# Material for this task
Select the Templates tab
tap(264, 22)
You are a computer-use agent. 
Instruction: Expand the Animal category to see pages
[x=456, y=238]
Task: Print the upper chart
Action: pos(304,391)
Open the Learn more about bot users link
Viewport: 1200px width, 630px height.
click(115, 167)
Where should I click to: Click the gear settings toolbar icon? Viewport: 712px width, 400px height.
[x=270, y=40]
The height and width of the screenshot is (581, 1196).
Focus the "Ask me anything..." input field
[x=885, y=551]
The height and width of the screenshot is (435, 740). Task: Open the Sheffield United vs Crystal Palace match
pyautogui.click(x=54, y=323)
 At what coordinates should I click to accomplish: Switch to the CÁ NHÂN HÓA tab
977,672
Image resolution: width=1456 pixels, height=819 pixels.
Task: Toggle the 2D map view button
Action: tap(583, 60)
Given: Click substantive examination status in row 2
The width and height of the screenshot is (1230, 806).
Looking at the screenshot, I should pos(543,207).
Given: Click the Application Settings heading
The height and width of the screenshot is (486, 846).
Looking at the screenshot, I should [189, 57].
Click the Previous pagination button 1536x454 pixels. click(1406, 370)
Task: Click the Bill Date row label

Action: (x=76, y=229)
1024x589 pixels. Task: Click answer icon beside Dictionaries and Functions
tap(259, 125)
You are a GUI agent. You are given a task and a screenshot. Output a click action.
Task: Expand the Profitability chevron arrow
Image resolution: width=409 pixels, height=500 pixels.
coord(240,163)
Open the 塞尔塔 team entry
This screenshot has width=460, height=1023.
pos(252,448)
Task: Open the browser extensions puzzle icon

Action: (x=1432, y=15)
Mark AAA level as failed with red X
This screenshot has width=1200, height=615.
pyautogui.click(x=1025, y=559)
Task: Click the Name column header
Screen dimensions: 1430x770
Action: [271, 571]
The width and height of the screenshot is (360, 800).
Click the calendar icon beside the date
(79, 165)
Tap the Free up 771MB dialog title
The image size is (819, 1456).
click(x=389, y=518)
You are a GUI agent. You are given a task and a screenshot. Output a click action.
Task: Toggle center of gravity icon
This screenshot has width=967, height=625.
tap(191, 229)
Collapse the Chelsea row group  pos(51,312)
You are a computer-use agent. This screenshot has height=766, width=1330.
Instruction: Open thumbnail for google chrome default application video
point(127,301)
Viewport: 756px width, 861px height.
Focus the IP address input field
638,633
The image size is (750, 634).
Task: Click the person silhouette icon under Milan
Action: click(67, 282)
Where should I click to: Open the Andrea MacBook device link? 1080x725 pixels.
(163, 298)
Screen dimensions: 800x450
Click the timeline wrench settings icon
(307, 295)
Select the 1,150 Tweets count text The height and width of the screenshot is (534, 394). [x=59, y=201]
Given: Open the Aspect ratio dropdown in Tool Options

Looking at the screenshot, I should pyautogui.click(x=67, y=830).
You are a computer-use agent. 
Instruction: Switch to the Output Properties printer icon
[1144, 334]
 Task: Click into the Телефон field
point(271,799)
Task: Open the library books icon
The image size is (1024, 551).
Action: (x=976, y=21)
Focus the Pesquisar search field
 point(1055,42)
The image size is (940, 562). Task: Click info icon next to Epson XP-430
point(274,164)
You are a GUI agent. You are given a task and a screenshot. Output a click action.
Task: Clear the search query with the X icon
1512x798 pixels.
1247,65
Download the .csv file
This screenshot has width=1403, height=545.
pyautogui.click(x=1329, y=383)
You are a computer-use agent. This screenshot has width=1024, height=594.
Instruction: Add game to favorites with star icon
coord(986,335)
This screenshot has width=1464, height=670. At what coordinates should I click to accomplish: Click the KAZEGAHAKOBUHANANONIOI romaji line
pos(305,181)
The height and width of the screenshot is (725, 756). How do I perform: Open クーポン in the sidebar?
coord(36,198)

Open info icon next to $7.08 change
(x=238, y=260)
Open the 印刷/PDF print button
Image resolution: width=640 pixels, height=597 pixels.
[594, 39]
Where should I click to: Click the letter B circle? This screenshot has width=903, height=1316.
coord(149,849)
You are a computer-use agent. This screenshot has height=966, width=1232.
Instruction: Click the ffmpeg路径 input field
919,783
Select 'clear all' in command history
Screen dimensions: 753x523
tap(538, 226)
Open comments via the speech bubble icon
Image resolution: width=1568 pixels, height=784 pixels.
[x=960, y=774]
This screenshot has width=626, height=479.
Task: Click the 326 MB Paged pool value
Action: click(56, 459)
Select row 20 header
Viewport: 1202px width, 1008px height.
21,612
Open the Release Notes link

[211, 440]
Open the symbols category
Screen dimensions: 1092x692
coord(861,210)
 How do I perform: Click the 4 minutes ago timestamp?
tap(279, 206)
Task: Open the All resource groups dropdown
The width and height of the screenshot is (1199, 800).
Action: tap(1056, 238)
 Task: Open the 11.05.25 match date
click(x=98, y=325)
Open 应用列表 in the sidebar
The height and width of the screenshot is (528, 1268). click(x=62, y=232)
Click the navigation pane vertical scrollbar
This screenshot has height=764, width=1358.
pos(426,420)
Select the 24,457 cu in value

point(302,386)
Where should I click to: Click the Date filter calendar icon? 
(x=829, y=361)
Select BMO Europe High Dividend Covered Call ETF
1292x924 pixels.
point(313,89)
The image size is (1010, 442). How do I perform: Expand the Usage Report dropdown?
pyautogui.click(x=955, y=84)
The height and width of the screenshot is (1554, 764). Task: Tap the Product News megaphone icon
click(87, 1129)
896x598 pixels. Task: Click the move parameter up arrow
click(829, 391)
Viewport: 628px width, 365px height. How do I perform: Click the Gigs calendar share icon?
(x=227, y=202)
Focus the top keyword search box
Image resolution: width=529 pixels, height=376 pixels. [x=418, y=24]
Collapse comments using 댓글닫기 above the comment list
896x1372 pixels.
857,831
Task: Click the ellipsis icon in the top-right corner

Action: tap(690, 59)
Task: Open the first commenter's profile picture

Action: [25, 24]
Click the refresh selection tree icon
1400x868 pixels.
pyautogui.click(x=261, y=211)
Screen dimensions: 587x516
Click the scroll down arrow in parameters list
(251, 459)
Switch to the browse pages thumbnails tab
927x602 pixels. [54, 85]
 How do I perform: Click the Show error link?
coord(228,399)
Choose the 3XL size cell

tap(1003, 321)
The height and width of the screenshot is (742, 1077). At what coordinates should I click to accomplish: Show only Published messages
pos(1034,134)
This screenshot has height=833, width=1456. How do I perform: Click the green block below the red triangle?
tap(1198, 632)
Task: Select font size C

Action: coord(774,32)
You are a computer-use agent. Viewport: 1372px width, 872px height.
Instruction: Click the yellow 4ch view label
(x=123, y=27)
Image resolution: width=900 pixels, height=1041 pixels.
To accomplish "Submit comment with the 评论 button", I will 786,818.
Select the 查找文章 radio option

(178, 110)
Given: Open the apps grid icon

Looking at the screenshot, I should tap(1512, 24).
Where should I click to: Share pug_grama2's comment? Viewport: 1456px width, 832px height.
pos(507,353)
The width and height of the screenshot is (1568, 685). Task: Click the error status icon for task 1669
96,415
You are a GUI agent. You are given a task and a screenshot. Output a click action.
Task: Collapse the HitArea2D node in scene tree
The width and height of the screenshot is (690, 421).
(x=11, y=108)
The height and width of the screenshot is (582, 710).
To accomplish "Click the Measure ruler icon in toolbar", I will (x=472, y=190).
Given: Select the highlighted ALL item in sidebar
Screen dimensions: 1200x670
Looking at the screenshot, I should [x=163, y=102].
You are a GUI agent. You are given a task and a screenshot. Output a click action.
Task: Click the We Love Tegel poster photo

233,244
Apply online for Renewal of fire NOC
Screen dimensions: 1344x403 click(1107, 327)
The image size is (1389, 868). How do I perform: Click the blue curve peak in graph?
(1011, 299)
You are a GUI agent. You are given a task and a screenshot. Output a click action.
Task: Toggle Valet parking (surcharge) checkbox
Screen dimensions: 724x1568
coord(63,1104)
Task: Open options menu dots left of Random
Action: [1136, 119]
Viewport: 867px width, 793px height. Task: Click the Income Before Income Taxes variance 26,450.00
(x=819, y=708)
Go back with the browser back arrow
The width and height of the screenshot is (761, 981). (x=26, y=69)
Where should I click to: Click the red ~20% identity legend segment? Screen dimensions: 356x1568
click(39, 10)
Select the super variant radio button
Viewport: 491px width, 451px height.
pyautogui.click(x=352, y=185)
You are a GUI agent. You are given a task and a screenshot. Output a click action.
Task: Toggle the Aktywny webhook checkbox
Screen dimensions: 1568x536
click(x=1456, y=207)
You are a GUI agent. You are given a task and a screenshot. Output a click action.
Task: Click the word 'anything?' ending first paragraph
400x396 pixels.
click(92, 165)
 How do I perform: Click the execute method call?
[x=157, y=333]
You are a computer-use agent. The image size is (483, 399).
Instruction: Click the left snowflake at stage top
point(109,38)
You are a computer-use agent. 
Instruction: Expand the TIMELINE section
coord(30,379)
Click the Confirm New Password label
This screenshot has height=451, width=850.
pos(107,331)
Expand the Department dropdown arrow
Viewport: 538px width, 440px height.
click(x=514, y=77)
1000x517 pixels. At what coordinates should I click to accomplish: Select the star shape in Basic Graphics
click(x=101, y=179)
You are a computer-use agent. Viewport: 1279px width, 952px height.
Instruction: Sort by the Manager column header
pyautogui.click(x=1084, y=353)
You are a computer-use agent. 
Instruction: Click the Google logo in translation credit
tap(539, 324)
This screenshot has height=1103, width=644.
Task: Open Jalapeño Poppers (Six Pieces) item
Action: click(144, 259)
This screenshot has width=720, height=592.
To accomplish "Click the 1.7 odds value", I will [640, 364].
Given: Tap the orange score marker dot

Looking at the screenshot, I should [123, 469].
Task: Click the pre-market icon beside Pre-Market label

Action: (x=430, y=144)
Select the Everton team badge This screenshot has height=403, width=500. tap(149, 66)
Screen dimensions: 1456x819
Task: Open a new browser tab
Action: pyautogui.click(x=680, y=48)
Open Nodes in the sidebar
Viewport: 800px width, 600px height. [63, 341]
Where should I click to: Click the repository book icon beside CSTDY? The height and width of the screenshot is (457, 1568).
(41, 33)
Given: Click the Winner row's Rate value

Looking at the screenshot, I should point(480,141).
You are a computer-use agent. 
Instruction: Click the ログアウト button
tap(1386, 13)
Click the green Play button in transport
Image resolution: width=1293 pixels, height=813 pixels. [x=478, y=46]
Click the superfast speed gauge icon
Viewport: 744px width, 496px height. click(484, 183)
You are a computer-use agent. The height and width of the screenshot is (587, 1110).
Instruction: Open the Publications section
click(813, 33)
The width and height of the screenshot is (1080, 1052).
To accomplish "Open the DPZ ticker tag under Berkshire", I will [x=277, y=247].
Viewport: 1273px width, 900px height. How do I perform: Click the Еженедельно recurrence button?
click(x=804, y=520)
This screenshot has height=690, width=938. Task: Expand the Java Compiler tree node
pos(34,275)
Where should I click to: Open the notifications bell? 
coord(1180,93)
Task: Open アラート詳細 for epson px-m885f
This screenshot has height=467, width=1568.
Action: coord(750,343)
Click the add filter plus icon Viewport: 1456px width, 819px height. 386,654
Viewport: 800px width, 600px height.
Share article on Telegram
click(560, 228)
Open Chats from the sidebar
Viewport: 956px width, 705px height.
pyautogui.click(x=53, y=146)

# Work instructions
Looking at the material above, say how many of its lines hold the word "checkbox", giving only the number.

# Answer below
2